“I think I’m going to go to the restaurant and harass Lake,” I told Ali. “She’s waiting tables this afternoon, and I’d kind of like to see her in action.”
I didn’t mention that the action I most wanted to see Lake enact was the way she’d respond when I asked her if she had any weapons other than a shotgun. If she didn’t, she’d know where to find them and she’d take disturbing joy in doing so. I’d be Santa Claus, just for asking.
And while Lake requisitioned supplies, I’d track our Rabid. I wasn’t sure how, but I knew I’d do it, the same way I knew that Ali wouldn’t object to me going to talk to Lake.
“She doing okay?” Ali asked, transferring her maternal instincts from me to Lake.
“She’ll be fine until the alphas come back through, and then she’ll be fine again after that.”
If I could figure out where our prey was hiding, Lake wouldn’t have to stay inside when the alphas came back through Montana. We’d be well on our way to No-Man’s-Land by then.
The Wayfarer was nearly empty when I slid into a corner booth. Lake, notepad in hand, slid in across from me.
“Aren’t you supposed to be taking my order?” I asked.
“Bite me. And then you can tell me what’s wrong.” She paused. “Aren’t you supposed to be with …?”
She gestured elaborately, and I filled in the blank. Lake had known my plan for this morning. I’d promised to report back, and here I was.
“Been there. Done that. Didn’t go so well.”
Lake threw her notepad to the side, summarily ignoring the three other occupied tables in the restaurant. “Didn’t go so well as in you didn’t see anything, or didn’t go so well as in you didn’t like what you saw?”
“More like heard,” I corrected her. “But the second one.”
“The Rabid escaped again?” Lake guessed. “They have no idea where he is?”
“Oh, no,” I replied, my voice forcefully cheerful, because it was the only way I could keep from yelling. “Nothing like that.
Apparently, he has something the alphas want, so they’re not going to hunt him. They voted.”
“Voted?” Lake asked incredulously. Clearly, she couldn’t imagine Callum voting on anything, not when his word was, in her experience, pretty much law.
“Callum was in the minority.
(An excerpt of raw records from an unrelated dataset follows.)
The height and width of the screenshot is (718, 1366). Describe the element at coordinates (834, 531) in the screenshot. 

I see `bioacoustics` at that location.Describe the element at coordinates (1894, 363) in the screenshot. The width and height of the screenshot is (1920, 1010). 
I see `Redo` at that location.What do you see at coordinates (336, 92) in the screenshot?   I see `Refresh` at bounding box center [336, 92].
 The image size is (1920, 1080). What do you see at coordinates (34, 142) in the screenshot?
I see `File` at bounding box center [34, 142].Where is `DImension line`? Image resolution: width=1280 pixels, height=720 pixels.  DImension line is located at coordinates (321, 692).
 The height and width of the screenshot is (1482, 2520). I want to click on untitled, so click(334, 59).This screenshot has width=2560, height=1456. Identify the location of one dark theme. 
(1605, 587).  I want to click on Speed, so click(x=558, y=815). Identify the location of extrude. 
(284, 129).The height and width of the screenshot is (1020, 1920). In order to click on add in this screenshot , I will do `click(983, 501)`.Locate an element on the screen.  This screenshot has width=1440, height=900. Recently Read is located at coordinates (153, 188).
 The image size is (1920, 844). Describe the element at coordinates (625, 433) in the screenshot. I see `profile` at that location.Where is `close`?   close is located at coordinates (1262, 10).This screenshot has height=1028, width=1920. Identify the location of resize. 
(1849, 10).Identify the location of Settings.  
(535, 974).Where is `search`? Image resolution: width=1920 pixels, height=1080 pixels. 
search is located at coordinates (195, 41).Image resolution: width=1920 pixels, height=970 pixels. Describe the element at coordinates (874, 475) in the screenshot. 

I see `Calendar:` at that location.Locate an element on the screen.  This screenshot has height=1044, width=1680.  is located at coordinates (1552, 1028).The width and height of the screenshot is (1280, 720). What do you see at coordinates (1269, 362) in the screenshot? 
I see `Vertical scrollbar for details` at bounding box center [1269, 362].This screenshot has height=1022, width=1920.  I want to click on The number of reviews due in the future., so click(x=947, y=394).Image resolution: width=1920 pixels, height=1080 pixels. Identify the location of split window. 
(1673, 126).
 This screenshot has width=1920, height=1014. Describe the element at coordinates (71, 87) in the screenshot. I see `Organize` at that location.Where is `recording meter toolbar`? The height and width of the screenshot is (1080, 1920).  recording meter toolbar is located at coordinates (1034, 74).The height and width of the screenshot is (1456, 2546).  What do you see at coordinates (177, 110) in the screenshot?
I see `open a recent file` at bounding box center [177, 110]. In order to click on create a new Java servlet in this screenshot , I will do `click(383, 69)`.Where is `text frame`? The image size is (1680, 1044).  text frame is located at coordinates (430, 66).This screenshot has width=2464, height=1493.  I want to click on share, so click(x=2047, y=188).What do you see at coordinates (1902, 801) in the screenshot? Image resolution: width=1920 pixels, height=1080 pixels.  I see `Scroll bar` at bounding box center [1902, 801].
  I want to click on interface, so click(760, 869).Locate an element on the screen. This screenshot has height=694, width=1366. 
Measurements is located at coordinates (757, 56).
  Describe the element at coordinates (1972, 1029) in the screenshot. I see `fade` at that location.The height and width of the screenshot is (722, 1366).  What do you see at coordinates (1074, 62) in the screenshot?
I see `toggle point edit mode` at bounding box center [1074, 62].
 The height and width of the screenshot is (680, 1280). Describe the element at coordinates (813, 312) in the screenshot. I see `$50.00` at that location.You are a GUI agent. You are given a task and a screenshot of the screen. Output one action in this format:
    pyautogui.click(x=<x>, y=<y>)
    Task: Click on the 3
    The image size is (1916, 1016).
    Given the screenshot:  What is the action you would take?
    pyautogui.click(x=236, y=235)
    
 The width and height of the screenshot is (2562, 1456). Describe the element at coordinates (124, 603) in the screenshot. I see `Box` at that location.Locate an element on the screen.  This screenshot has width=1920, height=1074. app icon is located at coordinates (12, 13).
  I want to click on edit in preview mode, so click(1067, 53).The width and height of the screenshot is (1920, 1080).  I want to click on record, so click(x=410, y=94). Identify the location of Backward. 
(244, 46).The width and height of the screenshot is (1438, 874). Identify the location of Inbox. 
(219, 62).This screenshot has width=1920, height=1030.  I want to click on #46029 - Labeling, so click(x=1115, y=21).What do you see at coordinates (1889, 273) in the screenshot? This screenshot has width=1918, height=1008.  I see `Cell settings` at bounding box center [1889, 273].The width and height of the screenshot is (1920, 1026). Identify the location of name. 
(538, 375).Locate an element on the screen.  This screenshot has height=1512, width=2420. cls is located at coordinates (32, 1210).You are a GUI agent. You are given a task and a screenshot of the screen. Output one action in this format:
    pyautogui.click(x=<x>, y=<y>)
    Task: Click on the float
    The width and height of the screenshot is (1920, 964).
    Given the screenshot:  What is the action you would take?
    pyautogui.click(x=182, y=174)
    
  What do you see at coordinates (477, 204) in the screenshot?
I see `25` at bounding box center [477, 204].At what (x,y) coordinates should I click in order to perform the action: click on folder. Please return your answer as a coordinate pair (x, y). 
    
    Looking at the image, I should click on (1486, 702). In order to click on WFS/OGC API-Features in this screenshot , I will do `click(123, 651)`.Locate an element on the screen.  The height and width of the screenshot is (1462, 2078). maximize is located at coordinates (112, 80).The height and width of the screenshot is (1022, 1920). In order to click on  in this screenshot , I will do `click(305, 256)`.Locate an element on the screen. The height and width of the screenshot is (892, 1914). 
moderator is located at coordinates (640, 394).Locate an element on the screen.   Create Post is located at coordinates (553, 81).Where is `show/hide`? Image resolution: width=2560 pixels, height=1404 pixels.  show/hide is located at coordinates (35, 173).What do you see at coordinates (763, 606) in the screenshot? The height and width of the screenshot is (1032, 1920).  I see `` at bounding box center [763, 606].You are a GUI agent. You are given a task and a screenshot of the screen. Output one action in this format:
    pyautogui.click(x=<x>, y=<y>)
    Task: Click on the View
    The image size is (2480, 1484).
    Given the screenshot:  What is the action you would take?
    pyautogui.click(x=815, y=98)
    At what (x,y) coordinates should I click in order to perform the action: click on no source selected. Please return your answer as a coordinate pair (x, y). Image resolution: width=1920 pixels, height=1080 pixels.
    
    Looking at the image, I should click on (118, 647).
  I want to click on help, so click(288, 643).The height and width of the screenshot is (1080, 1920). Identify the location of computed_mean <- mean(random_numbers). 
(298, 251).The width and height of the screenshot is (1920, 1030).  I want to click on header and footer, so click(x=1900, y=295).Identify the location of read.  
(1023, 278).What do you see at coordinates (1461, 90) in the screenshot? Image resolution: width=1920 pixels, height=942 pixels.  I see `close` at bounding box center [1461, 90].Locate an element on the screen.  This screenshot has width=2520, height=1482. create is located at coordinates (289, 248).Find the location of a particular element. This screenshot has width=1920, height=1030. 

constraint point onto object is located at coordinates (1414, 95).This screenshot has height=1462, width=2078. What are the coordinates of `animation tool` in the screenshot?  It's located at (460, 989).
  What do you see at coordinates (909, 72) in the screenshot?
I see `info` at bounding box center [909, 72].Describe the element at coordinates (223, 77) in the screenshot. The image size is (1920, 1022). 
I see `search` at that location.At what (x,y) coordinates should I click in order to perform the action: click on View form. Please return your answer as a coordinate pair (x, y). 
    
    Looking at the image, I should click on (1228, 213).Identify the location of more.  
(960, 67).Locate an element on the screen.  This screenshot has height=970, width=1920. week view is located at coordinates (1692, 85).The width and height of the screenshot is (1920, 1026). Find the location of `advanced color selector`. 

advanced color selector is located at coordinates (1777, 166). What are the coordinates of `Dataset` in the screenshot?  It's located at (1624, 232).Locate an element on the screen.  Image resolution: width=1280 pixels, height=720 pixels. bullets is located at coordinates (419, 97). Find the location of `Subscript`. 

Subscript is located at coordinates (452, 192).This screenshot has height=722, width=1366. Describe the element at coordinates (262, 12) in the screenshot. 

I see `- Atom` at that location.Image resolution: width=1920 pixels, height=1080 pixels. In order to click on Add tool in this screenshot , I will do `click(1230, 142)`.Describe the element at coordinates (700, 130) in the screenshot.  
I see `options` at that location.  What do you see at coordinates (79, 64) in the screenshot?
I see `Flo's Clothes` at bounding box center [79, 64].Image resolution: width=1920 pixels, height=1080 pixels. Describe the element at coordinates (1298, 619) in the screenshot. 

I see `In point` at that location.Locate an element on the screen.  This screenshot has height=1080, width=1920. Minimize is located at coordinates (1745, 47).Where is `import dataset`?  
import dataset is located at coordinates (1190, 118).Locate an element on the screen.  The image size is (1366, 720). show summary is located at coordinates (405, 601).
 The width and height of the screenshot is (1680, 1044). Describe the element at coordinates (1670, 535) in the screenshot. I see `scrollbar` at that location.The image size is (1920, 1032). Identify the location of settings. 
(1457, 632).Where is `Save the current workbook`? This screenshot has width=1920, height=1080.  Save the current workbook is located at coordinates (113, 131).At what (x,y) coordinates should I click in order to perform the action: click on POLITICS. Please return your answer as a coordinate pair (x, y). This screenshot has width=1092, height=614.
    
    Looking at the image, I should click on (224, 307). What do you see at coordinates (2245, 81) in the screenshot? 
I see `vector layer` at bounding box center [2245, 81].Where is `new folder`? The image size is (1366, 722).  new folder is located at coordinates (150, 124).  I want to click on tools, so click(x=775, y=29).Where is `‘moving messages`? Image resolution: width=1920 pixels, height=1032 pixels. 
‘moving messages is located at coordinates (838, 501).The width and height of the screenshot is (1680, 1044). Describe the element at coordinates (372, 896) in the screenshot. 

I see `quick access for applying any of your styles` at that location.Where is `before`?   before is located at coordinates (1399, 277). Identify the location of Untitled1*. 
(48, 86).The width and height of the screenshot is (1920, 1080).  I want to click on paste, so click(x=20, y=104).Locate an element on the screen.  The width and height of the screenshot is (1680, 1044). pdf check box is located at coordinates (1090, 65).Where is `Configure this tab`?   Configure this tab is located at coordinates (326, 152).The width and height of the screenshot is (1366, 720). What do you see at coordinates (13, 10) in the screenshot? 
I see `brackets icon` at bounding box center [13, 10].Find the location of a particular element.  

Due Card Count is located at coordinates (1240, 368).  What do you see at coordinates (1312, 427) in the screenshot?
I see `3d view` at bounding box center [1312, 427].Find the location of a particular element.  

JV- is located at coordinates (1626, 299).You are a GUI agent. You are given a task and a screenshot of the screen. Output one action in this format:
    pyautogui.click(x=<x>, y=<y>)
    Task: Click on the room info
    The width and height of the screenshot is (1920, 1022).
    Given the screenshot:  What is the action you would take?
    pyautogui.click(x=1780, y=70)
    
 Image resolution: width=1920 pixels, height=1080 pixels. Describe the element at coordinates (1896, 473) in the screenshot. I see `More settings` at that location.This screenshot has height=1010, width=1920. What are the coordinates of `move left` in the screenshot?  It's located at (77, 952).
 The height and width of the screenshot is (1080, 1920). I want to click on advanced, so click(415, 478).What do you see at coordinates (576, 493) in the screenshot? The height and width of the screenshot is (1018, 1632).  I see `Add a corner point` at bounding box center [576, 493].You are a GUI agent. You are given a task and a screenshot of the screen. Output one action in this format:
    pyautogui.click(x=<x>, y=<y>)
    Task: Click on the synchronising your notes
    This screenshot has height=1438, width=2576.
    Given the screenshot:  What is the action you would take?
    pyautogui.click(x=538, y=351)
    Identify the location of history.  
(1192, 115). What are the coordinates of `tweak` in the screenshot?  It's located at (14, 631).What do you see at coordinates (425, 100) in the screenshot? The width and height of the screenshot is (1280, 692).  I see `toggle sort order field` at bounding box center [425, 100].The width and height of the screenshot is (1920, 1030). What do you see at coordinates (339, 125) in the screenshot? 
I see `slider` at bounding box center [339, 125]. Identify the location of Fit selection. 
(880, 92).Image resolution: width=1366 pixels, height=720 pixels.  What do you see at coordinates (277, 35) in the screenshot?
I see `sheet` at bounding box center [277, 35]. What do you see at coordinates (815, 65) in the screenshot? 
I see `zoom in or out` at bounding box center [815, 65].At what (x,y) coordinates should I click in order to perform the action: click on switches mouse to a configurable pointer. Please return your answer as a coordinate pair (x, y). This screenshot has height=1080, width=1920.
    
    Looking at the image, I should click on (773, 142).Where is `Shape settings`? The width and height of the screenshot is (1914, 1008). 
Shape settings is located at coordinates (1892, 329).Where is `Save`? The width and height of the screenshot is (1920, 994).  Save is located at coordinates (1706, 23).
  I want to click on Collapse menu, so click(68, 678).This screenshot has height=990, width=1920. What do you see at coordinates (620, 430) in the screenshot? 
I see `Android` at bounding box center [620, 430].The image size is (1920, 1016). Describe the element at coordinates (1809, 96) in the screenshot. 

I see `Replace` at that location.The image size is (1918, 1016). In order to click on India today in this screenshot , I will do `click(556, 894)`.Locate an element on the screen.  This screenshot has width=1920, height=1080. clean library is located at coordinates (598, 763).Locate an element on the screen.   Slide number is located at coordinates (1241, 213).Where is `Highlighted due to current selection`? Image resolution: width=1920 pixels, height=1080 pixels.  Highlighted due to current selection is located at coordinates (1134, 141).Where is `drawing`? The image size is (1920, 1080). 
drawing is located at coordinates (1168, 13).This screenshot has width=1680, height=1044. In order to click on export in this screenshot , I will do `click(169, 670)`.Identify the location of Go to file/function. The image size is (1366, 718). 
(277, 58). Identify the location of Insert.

They outvoted him. Nothing he could do.”
Lies, lies, lies. He could have done something. If he’d wanted to.
“Sucks,” Lake opined. “So when are we leaving?”
She didn’t even have to ask what I intended to do now. She knew, and she was with me, the same way Chase was. Two teenage werewolves and one human girl against an enemy the pack had chosen not to cross.
This Rabid was going down if it killed me. I tried not to think about the fact that it probably would.
“We leave as soon as I figure out where we’re going,” I said, concentrating on what needed to be done, right here, right now. “In the meantime, can you rustle up some …?” I didn’t want to say the word weapons out loud, but Lake took my meaning.
“Supplies?” she asked, her eyes sparkling, but hard. “I might know where we could get some. Just let me tell Keely I’m out of here.”
I wasn’t thrilled with the idea of Lake “telling” Keely anything—not when I knew that it was disturbingly easy to tell Keely way too much—but Lake couldn’t exactly take off without explanation. Not if we wanted to keep Ali and Mitch in the dark.
“Be right back,” Lake told me, heading for the bar.
“Excuse me,” a man—human—at a nearby table called. “Could I get a refill on my—?”
“Nope.” Lake didn’t even look for him as she zeroed in on Keely. I hung back, figuring that the less I spoke to the World’s Best Listener, the better.
For her part, Keely took one look at Lake and frowned. “Whatever it is, the answer is no.”
“But you don’t even know what the question is,” Lake said.
“I don’t have to. I know that look. That look is trouble.”
Lake wheedled. “I just need to cut out early today. Bryn needs my help.”
Keely blew a wisp of hair out of her face. “Fine, but you breathe a word to your daddy about me letting you out of here without a cross-examination, and you and I are going to have words. Clear?”
Lake smiled in response, and I added Keely to the list of people, including Ali and Mitch, who’d be ready to kill us the moment they figured out where we’d gone.
Five minutes later, Lake and I were outside and on our own.